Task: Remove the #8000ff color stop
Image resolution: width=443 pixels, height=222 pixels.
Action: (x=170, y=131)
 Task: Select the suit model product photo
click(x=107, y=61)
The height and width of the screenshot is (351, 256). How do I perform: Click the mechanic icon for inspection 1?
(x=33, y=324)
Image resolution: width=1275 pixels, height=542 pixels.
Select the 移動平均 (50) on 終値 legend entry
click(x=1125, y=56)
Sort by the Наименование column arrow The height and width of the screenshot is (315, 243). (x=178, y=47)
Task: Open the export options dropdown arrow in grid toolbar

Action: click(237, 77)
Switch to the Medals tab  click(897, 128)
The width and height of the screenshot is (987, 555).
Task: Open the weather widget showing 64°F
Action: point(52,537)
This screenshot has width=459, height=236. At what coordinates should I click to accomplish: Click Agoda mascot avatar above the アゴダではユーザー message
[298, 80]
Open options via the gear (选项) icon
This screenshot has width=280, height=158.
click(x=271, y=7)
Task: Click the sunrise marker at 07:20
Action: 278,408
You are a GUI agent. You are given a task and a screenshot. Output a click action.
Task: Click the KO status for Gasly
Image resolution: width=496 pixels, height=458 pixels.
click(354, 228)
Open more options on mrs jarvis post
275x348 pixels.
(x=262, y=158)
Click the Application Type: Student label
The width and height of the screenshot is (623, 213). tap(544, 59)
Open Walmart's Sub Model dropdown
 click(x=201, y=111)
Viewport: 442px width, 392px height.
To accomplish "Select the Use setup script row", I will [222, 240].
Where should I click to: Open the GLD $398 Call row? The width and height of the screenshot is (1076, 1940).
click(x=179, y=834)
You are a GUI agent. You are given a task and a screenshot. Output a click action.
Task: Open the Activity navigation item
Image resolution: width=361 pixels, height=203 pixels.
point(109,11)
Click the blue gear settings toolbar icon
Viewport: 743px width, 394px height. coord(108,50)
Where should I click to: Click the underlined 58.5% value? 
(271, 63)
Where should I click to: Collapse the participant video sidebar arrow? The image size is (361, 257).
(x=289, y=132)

● ● ●

● **WORK REQUEST**:
Could you reproduce every record above exactly as it appears?

● **RESPONSE**:
Task: Remove the #8000ff color stop
Image resolution: width=443 pixels, height=222 pixels.
Action: (x=170, y=131)
 Task: Select the suit model product photo
click(x=107, y=61)
The height and width of the screenshot is (351, 256). How do I perform: Click the mechanic icon for inspection 1?
(x=33, y=324)
Image resolution: width=1275 pixels, height=542 pixels.
Select the 移動平均 (50) on 終値 legend entry
click(x=1125, y=56)
Sort by the Наименование column arrow The height and width of the screenshot is (315, 243). (x=178, y=47)
Task: Open the export options dropdown arrow in grid toolbar

Action: click(237, 77)
Switch to the Medals tab  click(897, 128)
The width and height of the screenshot is (987, 555).
Task: Open the weather widget showing 64°F
Action: point(52,537)
This screenshot has width=459, height=236. At what coordinates should I click to accomplish: Click Agoda mascot avatar above the アゴダではユーザー message
[298, 80]
Open options via the gear (选项) icon
This screenshot has width=280, height=158.
click(x=271, y=7)
Task: Click the sunrise marker at 07:20
Action: 278,408
You are a GUI agent. You are given a task and a screenshot. Output a click action.
Task: Click the KO status for Gasly
Image resolution: width=496 pixels, height=458 pixels.
click(354, 228)
Open more options on mrs jarvis post
275x348 pixels.
(x=262, y=158)
Click the Application Type: Student label
The width and height of the screenshot is (623, 213). tap(544, 59)
Open Walmart's Sub Model dropdown
 click(x=201, y=111)
Viewport: 442px width, 392px height.
To accomplish "Select the Use setup script row", I will [222, 240].
Where should I click to: Open the GLD $398 Call row? The width and height of the screenshot is (1076, 1940).
click(x=179, y=834)
You are a GUI agent. You are given a task and a screenshot. Output a click action.
Task: Open the Activity navigation item
Image resolution: width=361 pixels, height=203 pixels.
point(109,11)
Click the blue gear settings toolbar icon
Viewport: 743px width, 394px height. coord(108,50)
Where should I click to: Click the underlined 58.5% value? 
(271, 63)
Where should I click to: Collapse the participant video sidebar arrow? The image size is (361, 257).
(x=289, y=132)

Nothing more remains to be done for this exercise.